▶ **EXTRACT PROVIDED**:
--------------------------------

As anticipated, treatment of compound 25 with BuLi (2.5 M, 1.5 equiv) in THF at 0 °C for 30 min, followed by addition of prenyl bromide (1.8 equiv), yielded 3-prenyl naphthalene 26 in good yield (70%) (Scheme 2), accompanied by two unidentified regioisomers. The structure of product 26 was established from the 3J-HMBC correlation between 2-H resonating at δH 6.65 and C-1′ (δC 28.8); moreover, selected NOE irradiation of 1-OMe at δH 3.95 enhanced the signals of 2-H (14%) at δH 6.65 and 8-H (2%) at δH 7.81, while irradiation of 5-OMe at δH 3.99 enhanced the signal of 6-H (16%) at δH 6.88, and irradiation of 1′-H2 at δH 3.53 enhanced the signals of 2-H (3,5%) at δH 6.65, 4-OMe (1%) at δH 3.84, 2′-H (4%) at δH 5.35 and 3′-MeZ (1.5%) at δH 1.74. Subsequent CAN oxidation of 1,4-dimethoxynaphthalene 26 in aqueous MeCN at 22 °C [30,31,32,33,34,35] afforded naphthoquinone 20 in 84% yield (Scheme 2). Interestingly, structure 20 corresponded to one of the two possible structures assigned to a natural naphtoquinone isolated from the roots of Rubia cordifolia [37].
Preferential prenylation of deprotonated 1,4,5-trimethoxynaphthalene (25) also took place at C(3) using geranyl bromide as an electrophile (Scheme 2). The product structure, 27, was firmly established by selected NOE experiments. Thus, the irradiation of 1-OMe at δH 3.94 enhanced the signals of 2-H (16%) at δH 6.67 and 8-H (2%) at δH 7.83, while the irradiation of 5-OMe at δH 4.00 enhanced the signal of 6-H (17%) at δH 6.89, and the irradiation of 1′-H2 at δH 3.56 enhanced the signals of 2-H (4%) at δH 6.67, 4-OMe (1%) at δH 3.77, 2′-H (3%) at δH 5.35, and 3′-Me (2%) at δH 1.79. Subsequent CAN oxidation of compound 27 yielded 3-geranyl-5-O-methyl juglone (21) in 79% yield (Scheme 2).

--------------------------------

▶ **WORK INSTRUCTIONS**: Duplicate the passage on the prenylation of trimethoxynaphthalene between "Preferential prenylation of" and "79% yield (Scheme 2).", inclusive.

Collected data
--------------------------------

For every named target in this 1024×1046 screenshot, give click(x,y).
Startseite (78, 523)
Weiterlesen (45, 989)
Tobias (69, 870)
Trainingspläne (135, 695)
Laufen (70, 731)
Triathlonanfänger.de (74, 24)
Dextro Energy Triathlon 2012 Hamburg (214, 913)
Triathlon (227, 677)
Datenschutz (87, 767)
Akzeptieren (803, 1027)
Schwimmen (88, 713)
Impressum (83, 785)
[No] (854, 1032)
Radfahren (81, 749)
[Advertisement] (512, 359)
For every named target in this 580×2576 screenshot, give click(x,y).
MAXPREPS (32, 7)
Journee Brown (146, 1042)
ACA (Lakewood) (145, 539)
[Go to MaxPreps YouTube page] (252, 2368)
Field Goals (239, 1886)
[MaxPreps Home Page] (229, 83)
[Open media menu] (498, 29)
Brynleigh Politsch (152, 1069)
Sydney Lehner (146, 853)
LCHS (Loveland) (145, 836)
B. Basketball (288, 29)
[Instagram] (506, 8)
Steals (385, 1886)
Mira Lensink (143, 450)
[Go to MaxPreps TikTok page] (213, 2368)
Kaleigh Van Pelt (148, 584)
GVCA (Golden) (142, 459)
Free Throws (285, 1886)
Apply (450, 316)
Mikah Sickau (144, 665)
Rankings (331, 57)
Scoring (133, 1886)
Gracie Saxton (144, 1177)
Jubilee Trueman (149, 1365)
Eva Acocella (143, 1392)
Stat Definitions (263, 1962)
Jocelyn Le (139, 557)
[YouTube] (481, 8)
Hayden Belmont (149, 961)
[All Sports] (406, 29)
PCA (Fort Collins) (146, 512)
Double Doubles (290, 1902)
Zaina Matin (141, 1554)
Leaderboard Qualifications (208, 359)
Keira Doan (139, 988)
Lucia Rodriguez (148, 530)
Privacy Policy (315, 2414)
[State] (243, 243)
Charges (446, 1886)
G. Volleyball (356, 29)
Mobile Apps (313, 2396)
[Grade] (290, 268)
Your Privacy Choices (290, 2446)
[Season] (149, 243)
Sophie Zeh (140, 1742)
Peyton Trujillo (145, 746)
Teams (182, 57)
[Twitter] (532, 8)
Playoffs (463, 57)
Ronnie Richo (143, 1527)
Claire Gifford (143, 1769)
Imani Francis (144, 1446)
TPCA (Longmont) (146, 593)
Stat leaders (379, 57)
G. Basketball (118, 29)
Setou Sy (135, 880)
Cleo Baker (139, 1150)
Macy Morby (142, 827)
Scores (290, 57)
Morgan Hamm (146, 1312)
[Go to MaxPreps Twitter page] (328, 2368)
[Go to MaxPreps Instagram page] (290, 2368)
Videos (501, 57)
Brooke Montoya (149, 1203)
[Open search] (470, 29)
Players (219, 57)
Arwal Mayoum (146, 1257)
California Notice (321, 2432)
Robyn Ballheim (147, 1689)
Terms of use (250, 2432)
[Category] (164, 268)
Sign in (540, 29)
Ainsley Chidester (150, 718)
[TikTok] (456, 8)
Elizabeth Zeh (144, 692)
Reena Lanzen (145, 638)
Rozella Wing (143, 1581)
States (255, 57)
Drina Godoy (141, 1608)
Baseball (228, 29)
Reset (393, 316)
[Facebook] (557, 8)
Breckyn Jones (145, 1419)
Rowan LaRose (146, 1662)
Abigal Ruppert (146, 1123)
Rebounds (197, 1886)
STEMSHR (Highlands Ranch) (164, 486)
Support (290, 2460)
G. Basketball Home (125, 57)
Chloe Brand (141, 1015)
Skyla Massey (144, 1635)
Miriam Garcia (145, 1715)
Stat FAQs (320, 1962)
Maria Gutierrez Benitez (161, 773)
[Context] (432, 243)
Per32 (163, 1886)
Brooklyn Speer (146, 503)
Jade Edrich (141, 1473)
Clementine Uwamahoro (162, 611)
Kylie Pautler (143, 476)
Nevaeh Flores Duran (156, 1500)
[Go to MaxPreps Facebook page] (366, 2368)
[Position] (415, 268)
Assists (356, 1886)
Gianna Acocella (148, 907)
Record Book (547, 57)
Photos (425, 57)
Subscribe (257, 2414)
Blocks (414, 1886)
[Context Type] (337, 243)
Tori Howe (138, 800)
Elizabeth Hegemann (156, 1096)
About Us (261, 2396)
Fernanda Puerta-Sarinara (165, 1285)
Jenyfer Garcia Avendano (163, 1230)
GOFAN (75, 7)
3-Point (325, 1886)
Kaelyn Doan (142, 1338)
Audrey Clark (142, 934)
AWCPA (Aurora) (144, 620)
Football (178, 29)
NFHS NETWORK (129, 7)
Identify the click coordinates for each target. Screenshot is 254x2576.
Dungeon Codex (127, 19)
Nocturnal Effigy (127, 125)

--------------------------------

▶ **ANSWER TO THE PROBLEM**:
Preferential prenylation of deprotonated 1,4,5-trimethoxynaphthalene (25) also took place at C(3) using geranyl bromide as an electrophile (Scheme 2). The product structure, 27, was firmly established by selected NOE experiments. Thus, the irradiation of 1-OMe at δH 3.94 enhanced the signals of 2-H (16%) at δH 6.67 and 8-H (2%) at δH 7.83, while the irradiation of 5-OMe at δH 4.00 enhanced the signal of 6-H (17%) at δH 6.89, and the irradiation of 1′-H2 at δH 3.56 enhanced the signals of 2-H (4%) at δH 6.67, 4-OMe (1%) at δH 3.77, 2′-H (3%) at δH 5.35, and 3′-Me (2%) at δH 1.79. Subsequent CAN oxidation of compound 27 yielded 3-geranyl-5-O-methyl juglone (21) in 79% yield (Scheme 2).